The Revenue department (“the Respondent”) conducted an audit for the period of 2006-07 to 2010-2011 and found that against the services provided amounting Rs. 10,30,78,749 to the Appellant has shortly paid the service tax of only Rs. 51,21,220 (including service tax) and observed that service tax, was short paid.
Accordingly, the Show Cause Notices (“the SCN”) dated August 3, 2012, April 02, 2014 and April 17, 2014 were issued to the Appellant proposing to recover the short paid service tax aggregating Rs. 1,19,21,936/- and also proposing to impose penalties under the Sections 76, 77(2) and 78 of the Chapter V of the Finance Act, 1994 (“the Finance Act”)
Then, Order-in-Original (“the Impugned Order or the OIO”) was passed holding that the Appellant has to pay service tax on the entire amount including what has been paid by it to the third parties and is reimbursed by the client.
Subsequently, the Appellant preferred an appeal before the Commissioner (Appeals) who vide the Order-in-Appeal (“the Impugned Order”) upheld the OIO. Being aggrieved, the present appeal has been filed.
Argument by the Respondent:
The Respondent contended that the Appellant for engaging the third parties does not qualify as ‘Pure Agent’ under Rule 5 of the Service Tax (Determination of Value) Rules, 2006 (“the Service Tax Valuation Rules”) and hence, was providing a complete service who has to pay tax on the entire amount including the payment made to third-party vendors and reimbursed by the client.
Argument made by the Appellant:
The Appellant contended that, they are providing the service of organizing the event and the amounts which it paid to third parties were only reimbursed by the client. Therefore, it was acting as a pure agent and no service tax can be levied on the amounts paid to third parties which have been reimbursed by the client.
Whether Reimbursement of Expenses was chargeable to Service tax?
The Delhi, CESTAT in held as under:
- Analysed the provisions of the Finance Act, According to Rule 5(2) of the Service Tax Valuation Rules, which specifically provided that expenditure incurred by the service provider as a pure agent of the recipient service shall be excluded from the value of taxable service if certain conditions are met.
- Observed that, this Rule 5 of Service Tax Valuation Rules was held to be ultra vires of Section 67 of the Finance Act by the Supreme Court in the case of Intercontinental Consultants and Technocrats Pvt. Ltd.
- Held that, the nature of service should make no difference to the taxability of reimbursements when Rule 5 of the Service Tax Valuation Rules under which the tax was demanded itself has been ultra vires by Supreme Court in the case of Intercontinental Consultants and Technocrats Pvt. Ltd.

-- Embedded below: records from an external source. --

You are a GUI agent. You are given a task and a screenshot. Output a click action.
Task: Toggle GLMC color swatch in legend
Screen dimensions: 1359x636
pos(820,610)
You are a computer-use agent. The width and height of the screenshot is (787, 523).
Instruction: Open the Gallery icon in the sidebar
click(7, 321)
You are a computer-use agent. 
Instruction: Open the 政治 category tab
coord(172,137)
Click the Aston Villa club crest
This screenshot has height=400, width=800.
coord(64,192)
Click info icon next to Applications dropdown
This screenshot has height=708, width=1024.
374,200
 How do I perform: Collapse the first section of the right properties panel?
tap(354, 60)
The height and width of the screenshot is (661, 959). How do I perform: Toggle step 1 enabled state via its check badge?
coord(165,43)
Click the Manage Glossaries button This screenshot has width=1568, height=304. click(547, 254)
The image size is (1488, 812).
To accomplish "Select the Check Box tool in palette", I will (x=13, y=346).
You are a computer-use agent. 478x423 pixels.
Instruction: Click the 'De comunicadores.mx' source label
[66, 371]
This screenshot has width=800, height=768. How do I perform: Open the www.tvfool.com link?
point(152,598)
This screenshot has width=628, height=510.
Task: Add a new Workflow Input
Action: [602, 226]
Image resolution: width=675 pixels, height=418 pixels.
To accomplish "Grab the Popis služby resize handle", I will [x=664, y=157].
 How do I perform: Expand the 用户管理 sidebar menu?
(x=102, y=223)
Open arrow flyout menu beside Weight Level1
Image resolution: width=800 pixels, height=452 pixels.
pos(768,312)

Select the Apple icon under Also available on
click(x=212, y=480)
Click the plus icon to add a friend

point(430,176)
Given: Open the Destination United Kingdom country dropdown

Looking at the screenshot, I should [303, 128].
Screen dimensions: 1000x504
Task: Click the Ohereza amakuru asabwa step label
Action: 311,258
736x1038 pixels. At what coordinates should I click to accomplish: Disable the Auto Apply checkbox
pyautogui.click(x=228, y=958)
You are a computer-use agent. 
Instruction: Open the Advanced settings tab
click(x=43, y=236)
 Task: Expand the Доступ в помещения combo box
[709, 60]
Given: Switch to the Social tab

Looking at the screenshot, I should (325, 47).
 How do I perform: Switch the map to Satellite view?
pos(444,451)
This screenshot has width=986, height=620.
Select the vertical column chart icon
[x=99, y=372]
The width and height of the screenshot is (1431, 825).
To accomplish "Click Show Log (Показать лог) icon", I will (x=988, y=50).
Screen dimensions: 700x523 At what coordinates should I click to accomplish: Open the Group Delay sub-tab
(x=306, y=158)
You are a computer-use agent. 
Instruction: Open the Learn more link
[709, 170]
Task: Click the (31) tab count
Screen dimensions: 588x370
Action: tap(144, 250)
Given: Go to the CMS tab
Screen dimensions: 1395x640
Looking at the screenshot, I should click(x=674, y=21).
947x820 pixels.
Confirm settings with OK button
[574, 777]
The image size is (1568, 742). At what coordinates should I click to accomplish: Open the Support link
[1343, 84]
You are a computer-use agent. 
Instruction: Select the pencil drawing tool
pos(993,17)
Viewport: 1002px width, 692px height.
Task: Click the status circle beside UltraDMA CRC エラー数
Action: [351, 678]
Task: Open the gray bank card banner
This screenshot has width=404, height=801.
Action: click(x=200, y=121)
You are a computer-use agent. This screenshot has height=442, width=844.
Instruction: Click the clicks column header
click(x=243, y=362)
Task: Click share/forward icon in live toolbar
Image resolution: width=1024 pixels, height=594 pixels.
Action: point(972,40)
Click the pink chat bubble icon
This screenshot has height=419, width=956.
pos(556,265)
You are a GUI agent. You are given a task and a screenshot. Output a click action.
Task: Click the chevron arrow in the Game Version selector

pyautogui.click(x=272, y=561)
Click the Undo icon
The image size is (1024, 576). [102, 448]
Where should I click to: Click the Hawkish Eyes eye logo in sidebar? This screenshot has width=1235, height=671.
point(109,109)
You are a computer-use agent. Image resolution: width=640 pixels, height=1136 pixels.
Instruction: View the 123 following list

- Set aside the Impugned Order.
Goods and Services Tax (“GST”) on Reimbursement of Expenses:
Section 15 of the Central Goods and Services Tax Act, 2017 (“the CGST Act”), provides that the value of a supply of goods or services or both shall be the transaction value, which is the price paid or payable for the supply of goods or services when
- where the supplier and the recipient are not related, and
- the price is the sole consideration for the supply.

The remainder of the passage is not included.